Добавить в цитаты Настройки чтения

Страница 42 из 103

– Ты никогда не говорил о деньгах. Я и подумать не могла...

– Ты никогда не спрашивала, за кой я живу. А знаешь, почему? Тебе это абсолютно пофиг. Я же предлагал тебе, помнишь? Ну, тогда я еще напился сильно, и мне снесло крышу. Думал, не соберу мозги после этого.

– Ты тогда говорил серьезно?! – ошеломленно спросила я. – Я была так зла. Хотелось тебя придушить.
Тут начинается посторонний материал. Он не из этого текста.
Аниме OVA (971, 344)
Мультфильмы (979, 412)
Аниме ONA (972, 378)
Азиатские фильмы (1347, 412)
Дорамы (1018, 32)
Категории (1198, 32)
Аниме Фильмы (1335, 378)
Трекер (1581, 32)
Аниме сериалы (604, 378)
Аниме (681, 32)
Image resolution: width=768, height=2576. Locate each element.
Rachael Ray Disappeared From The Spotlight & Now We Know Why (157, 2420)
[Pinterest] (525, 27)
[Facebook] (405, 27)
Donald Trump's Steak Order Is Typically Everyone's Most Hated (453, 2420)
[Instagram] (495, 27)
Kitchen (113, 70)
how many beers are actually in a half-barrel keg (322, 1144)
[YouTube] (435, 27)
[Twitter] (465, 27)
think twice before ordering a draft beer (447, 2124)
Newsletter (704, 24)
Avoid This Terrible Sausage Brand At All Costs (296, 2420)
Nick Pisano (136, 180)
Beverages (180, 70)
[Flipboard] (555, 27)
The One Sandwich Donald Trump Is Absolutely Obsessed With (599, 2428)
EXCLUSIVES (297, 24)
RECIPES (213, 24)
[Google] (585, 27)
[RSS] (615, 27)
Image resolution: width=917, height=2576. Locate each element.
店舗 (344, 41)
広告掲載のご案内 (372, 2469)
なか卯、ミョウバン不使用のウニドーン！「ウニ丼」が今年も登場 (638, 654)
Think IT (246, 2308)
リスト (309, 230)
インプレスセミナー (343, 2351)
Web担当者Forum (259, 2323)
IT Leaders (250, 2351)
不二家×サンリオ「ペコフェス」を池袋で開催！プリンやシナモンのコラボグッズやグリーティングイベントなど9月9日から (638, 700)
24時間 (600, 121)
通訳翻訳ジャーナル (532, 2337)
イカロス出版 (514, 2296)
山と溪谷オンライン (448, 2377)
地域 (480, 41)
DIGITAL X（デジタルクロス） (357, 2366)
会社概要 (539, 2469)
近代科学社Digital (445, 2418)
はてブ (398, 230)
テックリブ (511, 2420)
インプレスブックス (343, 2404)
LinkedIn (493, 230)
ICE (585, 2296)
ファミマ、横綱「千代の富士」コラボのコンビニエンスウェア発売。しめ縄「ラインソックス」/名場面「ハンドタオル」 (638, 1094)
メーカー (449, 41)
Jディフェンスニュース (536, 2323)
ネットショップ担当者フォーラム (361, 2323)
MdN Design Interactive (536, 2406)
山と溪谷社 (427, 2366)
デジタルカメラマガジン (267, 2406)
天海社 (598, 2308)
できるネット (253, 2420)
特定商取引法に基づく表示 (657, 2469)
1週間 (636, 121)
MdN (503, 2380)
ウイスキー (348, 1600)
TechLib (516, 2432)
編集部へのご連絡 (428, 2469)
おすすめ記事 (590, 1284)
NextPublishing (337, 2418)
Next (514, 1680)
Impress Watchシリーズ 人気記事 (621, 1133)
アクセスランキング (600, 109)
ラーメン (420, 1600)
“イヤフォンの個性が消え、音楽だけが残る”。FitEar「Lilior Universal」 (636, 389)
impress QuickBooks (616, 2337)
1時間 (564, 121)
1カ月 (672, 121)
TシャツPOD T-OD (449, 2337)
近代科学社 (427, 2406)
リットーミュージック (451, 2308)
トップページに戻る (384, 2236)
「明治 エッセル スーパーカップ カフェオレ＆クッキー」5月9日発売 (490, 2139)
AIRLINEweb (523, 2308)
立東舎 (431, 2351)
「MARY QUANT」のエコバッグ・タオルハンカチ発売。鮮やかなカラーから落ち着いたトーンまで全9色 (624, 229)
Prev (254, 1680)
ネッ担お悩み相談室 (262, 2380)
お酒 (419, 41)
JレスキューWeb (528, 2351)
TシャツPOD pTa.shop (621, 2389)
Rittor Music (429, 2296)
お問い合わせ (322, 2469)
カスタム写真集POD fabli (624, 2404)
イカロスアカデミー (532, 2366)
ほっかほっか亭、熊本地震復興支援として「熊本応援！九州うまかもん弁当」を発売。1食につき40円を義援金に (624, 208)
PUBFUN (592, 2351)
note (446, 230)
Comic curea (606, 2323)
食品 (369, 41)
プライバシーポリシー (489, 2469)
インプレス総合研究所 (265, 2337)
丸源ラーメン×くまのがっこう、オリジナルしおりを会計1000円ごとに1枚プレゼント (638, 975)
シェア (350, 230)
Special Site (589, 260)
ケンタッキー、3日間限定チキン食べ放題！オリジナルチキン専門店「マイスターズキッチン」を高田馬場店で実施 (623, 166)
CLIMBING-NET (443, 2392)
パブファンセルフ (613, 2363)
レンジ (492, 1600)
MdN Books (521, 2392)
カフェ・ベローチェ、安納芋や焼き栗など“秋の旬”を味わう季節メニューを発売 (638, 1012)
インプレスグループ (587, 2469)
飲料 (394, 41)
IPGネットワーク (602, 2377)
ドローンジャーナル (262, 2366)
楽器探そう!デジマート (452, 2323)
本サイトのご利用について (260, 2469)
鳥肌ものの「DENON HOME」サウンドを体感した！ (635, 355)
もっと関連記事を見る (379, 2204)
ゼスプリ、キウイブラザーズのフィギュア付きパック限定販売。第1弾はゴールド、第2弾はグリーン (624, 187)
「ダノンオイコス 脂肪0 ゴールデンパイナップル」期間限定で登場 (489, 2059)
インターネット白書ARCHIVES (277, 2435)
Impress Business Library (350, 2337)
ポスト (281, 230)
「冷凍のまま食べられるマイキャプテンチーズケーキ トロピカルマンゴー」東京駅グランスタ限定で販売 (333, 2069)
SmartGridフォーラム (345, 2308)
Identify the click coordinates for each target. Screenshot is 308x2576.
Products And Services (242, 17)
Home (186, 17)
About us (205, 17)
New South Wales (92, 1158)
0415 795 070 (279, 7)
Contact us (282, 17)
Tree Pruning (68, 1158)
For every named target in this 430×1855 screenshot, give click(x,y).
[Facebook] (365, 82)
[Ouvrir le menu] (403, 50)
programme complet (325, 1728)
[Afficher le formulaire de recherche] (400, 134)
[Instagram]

– Но вместо этого ты спросила, как я себя чувствую

– Ты не казался мне плохим. Просто... несчастным, что ли.

– Я загибался, а ты меня вытащила. А потом, в Ельце мне так захотелось поверить...

– Глеб!

– «Не начинай!», я знаю. Не буду. Я принимаю тебя такой, какая ты есть. Принимаю тебя, и его в тебе, потому что, кажется, он въелся тебе под кожу. Но в ту ночь для меня в тебе его не было ни капли. Ни одной гребаной капли! – Глеб вздохнул и отвернулся, было видно, что ему тяжело дается разговор. Мне он тоже тяжело давался – сердце стучало так сильно, что было больно дышать. – Просто прими то, что я тебе предлагаю, Полевая. Это не плата за дружбу и не жалость. Я делю с тобой все по-братски, потому что мне больше не с кем это делить. У меня никого нет.

Мне почему-то вспомнился мальчик – улыбающийся, на пляже с ракушкой в руке. Тот самый, что остался на фото в ныне заброшенном доме Ольги Измайловой. Не умеющий прощать. И захотелось стукнуть его по голове. Сказать: «Посмотри, мир прекрасен. Если уж я это вижу, почему не видишь ты?». Но вместо этого я кивнула, взяла конверт и ключи и положила в сумочку.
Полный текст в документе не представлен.